## TASK TO COMPLETE
Write the line that contains "Image resolution: width=705" and each one after it, word for word, ending with the final line of the data.

## SOURCE MATERIAL
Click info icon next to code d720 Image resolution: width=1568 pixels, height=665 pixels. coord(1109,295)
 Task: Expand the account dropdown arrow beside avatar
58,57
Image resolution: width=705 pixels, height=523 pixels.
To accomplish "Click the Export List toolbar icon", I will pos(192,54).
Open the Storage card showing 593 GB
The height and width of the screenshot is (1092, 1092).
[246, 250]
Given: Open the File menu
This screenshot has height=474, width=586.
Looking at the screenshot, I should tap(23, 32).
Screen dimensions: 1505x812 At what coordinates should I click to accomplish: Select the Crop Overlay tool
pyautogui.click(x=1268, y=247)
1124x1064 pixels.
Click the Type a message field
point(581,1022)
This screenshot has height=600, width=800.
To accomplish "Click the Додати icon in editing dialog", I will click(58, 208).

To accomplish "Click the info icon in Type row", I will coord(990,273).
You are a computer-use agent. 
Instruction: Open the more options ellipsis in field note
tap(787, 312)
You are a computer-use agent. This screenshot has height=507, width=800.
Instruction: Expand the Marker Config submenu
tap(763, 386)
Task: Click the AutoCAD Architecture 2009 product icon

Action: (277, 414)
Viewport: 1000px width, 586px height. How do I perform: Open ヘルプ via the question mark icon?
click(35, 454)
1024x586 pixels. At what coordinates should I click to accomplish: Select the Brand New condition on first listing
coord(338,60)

## OUTPUT FOR THIS TASK
Image resolution: width=705 pixels, height=523 pixels.
To accomplish "Click the Export List toolbar icon", I will pos(192,54).
Open the Storage card showing 593 GB
The height and width of the screenshot is (1092, 1092).
[246, 250]
Given: Open the File menu
This screenshot has height=474, width=586.
Looking at the screenshot, I should tap(23, 32).
Screen dimensions: 1505x812 At what coordinates should I click to accomplish: Select the Crop Overlay tool
pyautogui.click(x=1268, y=247)
1124x1064 pixels.
Click the Type a message field
point(581,1022)
This screenshot has height=600, width=800.
To accomplish "Click the Додати icon in editing dialog", I will click(58, 208).

To accomplish "Click the info icon in Type row", I will coord(990,273).
You are a computer-use agent. 
Instruction: Open the more options ellipsis in field note
tap(787, 312)
You are a computer-use agent. This screenshot has height=507, width=800.
Instruction: Expand the Marker Config submenu
tap(763, 386)
Task: Click the AutoCAD Architecture 2009 product icon

Action: (277, 414)
Viewport: 1000px width, 586px height. How do I perform: Open ヘルプ via the question mark icon?
click(35, 454)
1024x586 pixels. At what coordinates should I click to accomplish: Select the Brand New condition on first listing
coord(338,60)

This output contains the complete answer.